Management Committee members participate in our qualified retirement program, the UPS Retirement Plan, on the same terms as all other participants. Benefits payable under the plan are subject to the maximum compensation limits and the annual benefit limits for a tax-qualified defined benefit plan as prescribed and adjusted from time to time by the Internal Revenue Service. Amounts exceeding these limits are paid pursuant to the UPS Excess Coordinating Benefit Plan, which is a non-qualified restoration plan designed to replace the amount of benefits limited under the tax-qualified plan. Without the Excess Coordinating Benefit Plan, Management Committee members would receive a lower benefit as a percent of final average earnings than the benefit received by other participants in the UPS Retirement Plan.
To foster our manager-owner philosophy, we have a Discounted Employee Stock Purchase Plan. The plan provides all U.S. based employees, including Management Committee members, and some internationally-based employees, with the opportunity to purchase up to $10,000 in our stock annually at a discount of at least 10%. The plan has been designed to comply with Section 423 of the Internal Revenue Code. The purchase price at which our common stock may be acquired under the plan is equal to 90% of the lesser of (a) the fair market value of the shares on the first day of the calendar quarter or (b) the fair market value of the shares on the last day of each calendar quarter. Share purchases are made on a quarterly basis.
We match charitable contributions made by all active employees with 12 months of service, including members of the Management Committee, up to a maximum of $3,000 per year.
The Management Committee members are eligible for financial planning services provided by the Ayco Company. Mike Eskew and Scott Davis were the only NEOs who utilized the benefit in 2007. Although this financial planning service benefit is not offered to other management employees, we offer a separate financial counseling service through PricewaterhouseCoopers to all U.S. and Puerto Rico based employees who are not subject to a collective bargaining agreement.
Section 162(m) of the Internal Revenue Code makes compensation paid to certain executives in amounts in excess of $1 million not deductible unless the compensation is paid under a predetermined objective performance plan meeting certain requirements, or satisfies one of various other exemptions. The Compensation Committee believes that the interests of our shareowners are best served by not restricting the Compensation Committees discretion and flexibility in crafting compensation plans and arrangements. While the Compensation Committee intends to structure awards to comply with Section 162(m), the Compensation Committee may approve elements of compensation for certain executive officers that are not fully deductible, and reserves the right to do so in the future in appropriate circumstances.

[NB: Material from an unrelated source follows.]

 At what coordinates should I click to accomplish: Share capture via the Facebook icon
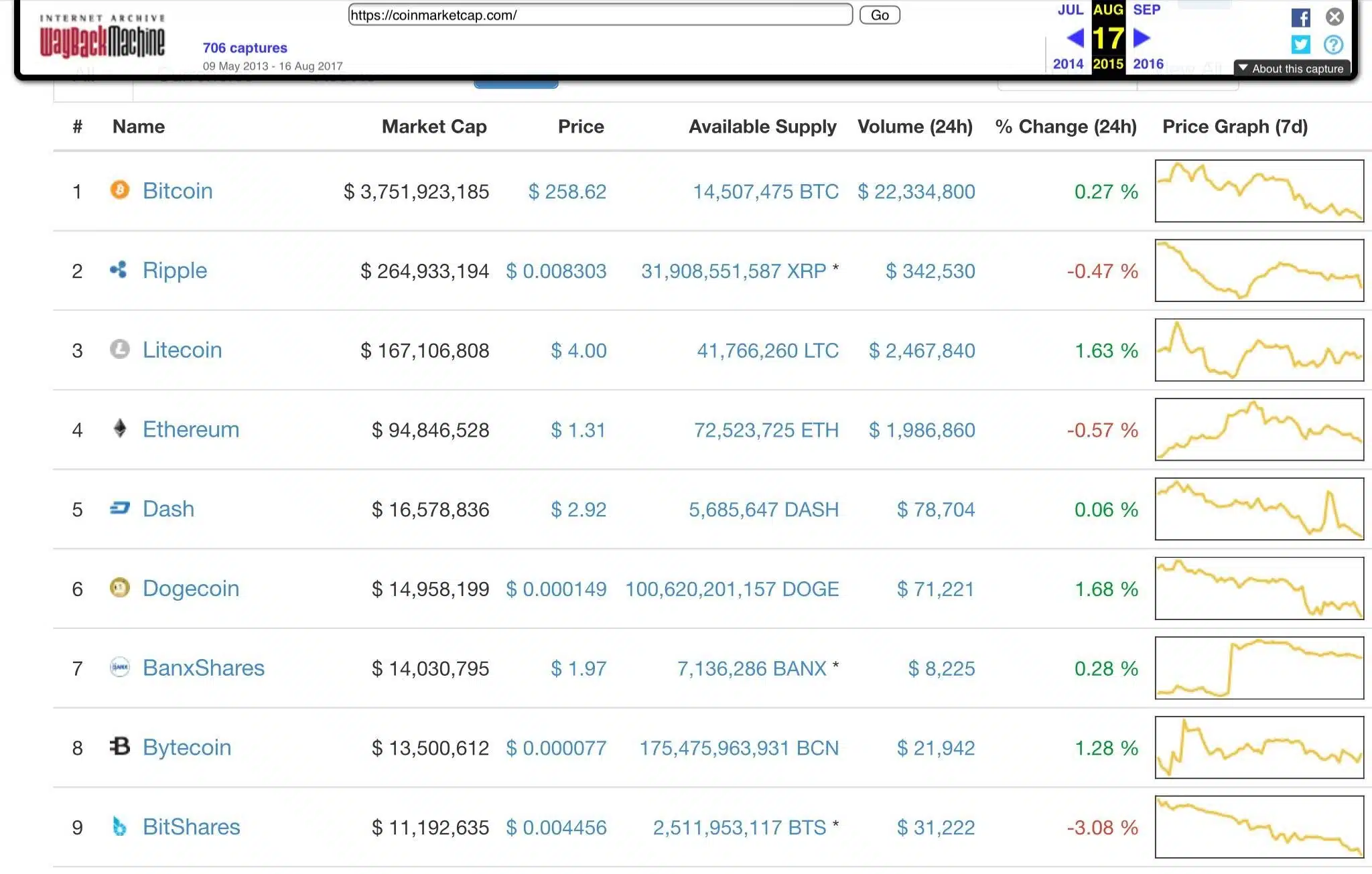coord(1302,17)
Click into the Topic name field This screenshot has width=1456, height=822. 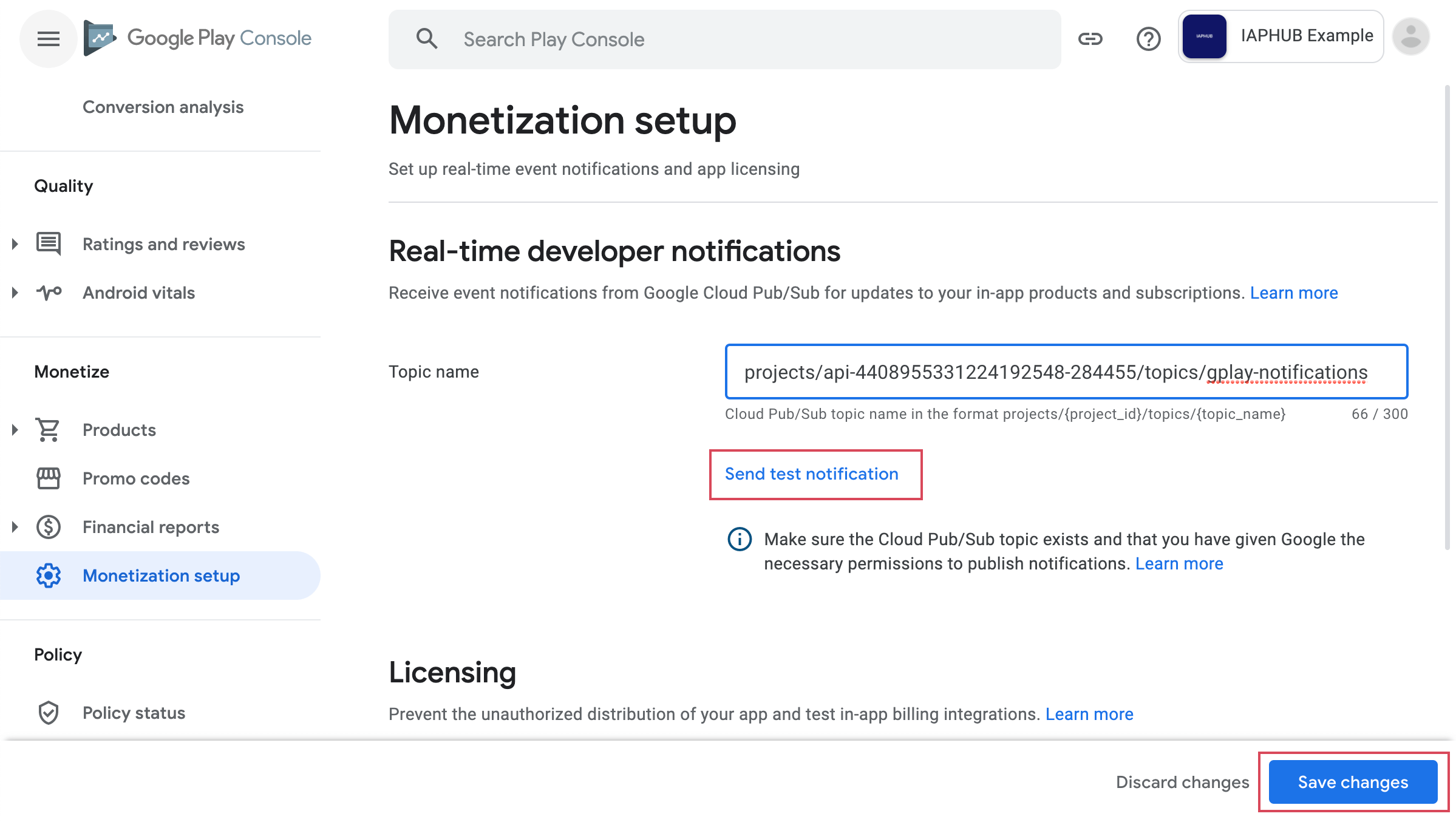coord(1066,372)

COMPENSATION OF EXECUTIVE OFFICERS
Summary Compensation Table for 2007
The following table shows the compensation for each of the Named Executive Officers for 2006 and 2007.
Grants of Plan-Based Awards for 2007
The following table provides information about awards granted in 2007 to each of the NEOs.
Outstanding Equity Awards at Fiscal Year-End 2007
The following table shows the number of shares covered by exercisable and unexercisable options and unvested RSUs and RPUs held by the NEOs on December 31, 2007.
The following table sets forth the number and corresponding value realized during 2007 with respect to restricted stock units that vested for each NEO.
2007 Pension Benefits
The following table quantifies the pension benefits expected to be paid from the UPS Retirement Plan, the Restoration Plan Rollover Option (RPRO) and the UPS Excess Coordinating Plan. The terms of each are described below.
The UPS Retirement Plan is a qualified defined benefit plan provided to executives and other UPS employees who generally are not covered by a collective bargaining agreement and who are not participating in another UPS-sponsored plan at a subsidiary company. UPS also sponsors a non-qualified defined benefit plan, the UPS Excess Coordinating Benefit Plan, for non-union employees whose pay and benefits in the qualified plan are limited by the Internal Revenue Service.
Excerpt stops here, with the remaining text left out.